In the past two seasons, the injury-riddled quarterback room was plagued by interceptions. Dampier, and his offensive coordinator Jason Beck, have fixed that problem.
These stats include the Colorado game, when Dampier was a late scratch from the lineup, but his replacement true freshman Byrd Ficklin played well enough to earn All-Big 12 honors.
Sack rate
- 2024: 76th of 134 FBS teams
- 2025 1st bye week: 6th of 136 FBS teams
- 2025 2nd bye week: 8th of 136 FBS teams
As I wrote in the preseason, “look for a major improvement in this category, and Utah may even push into the national top five here.” Eighth is pretty close.
No change here from the first bye week. Dampier has continued his top-rated pocket elusiveness and the offensive line has lived up to Kyle Whittingham’s praise as the best group he’s ever coached.
Rushing yards/carry
- 2024: 94th of 134 FBS teams
- 2025 1st bye week: 24th of 136 FBS teams
- 2025 2nd bye week: 5th of 136 FBS teams
Rushing yards/game
- 2024: 98th of 134 FBS teams
- 2025 1st bye week: 13th of 136 FBS teams
- 2025 2nd bye week: 3rd of 136 FBS teams
Utah is the most improved rushing offense in America from 2024 to 2025. From nearly outside the national top 100 to the top five in most stat categories, Utah is able to dominate the line of scrimmage and control the game with the run.
Wayshawn Parker is still third in the Big 12 in yards per carry (7.0), he has stacked consecutive 100-yard games, and his stated goal of a 1,000-yard season is still intact.
Opponent-adjusted rush defense
- 2024: 37th of 68 Power 4
- 2025 1st bye week: 41st of 68 Power 4
- 2025 2nd bye week: 26th of 68 Power 4
The 2024 season was an uncharacteristic decline in rushing defense for Morgan Scalley’s unit. I labeled this a key stat in the preseason, and there has been some improvement since the first bye week.
Utah’s rushing defense is middle-of-the-pack nationally in yards per carry, well below average in limiting explosive long-yardage runs, and just outside the top 25 in the opponent-adjusted number above.
Not included here is the passing version of this stat, in which Utah has excelled. They are No. 7 in opponent-adjusted passing, and are in the top 10 of all passing stat categories: yards per game, yards per attempt, completion percentage, limiting explosive passing, and QB rating.

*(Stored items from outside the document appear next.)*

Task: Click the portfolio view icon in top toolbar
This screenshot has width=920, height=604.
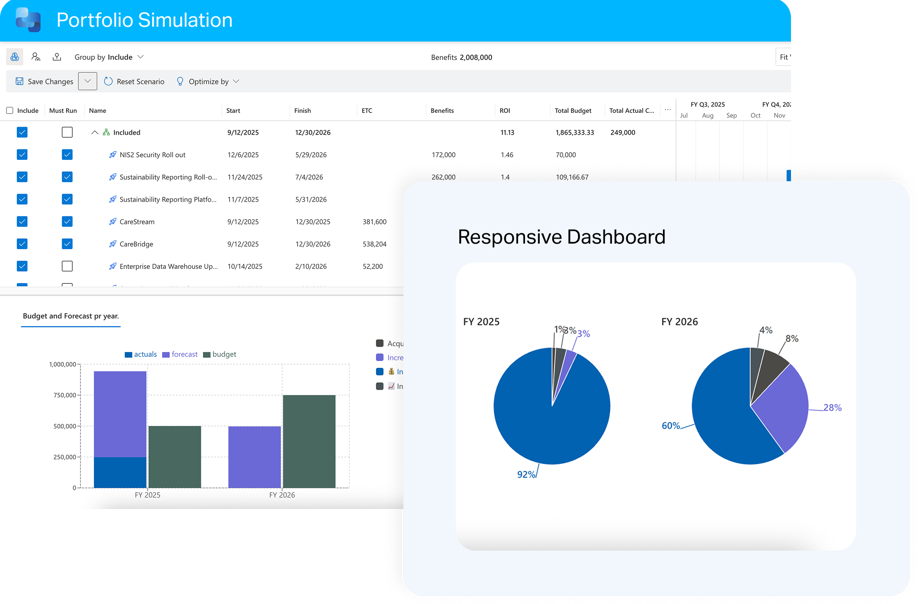Action: 15,57
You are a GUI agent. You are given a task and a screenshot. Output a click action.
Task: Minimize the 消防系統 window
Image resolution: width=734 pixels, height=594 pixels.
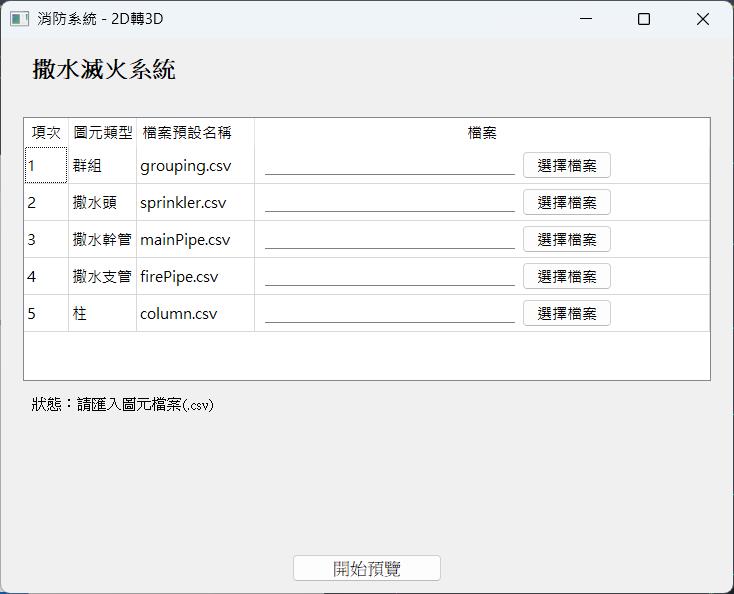pos(586,19)
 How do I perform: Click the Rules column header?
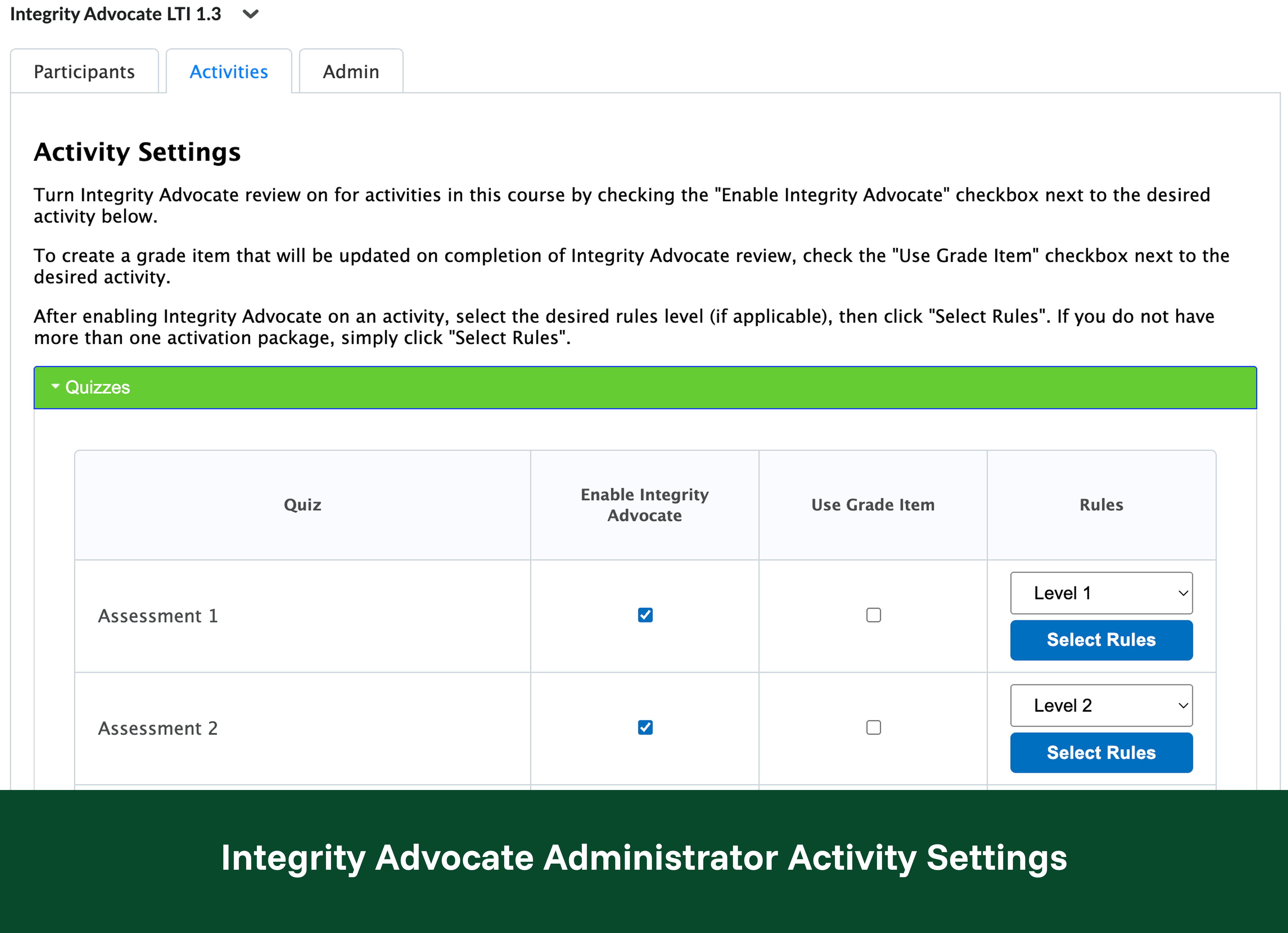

That will be tested next week against the nation’s top passer Sawyer Robertson of Baylor.
2025 schedule projection (via Pick Six PLUS)
At the first bye week, Utah was 4-1; and at the time, my numbers had them projected to finish 9-3. Their outlook has improved significantly after their three blowout wins.
Utah was ranked No. 21 in my Game Grader at the first bye, but they have surged up to No. 9 — and are all the way up to No. 3 in the “last four games only” Game Grader.
At 7-2, I have Utah projected as significant favorites in their final three games, which would get them to 10-2 (7-2 Big 12), and they still have a path to the Big 12 title game. If they finish 10-2 and continue to post big blowout margins down the stretch, they have a shot at an at-large playoff bid.
Utah fans should be cheering for some underdogs throughout November, like Pittsburgh over Notre Dame, TCU and Cincinnati over BYU, and continued chaos in the ACC.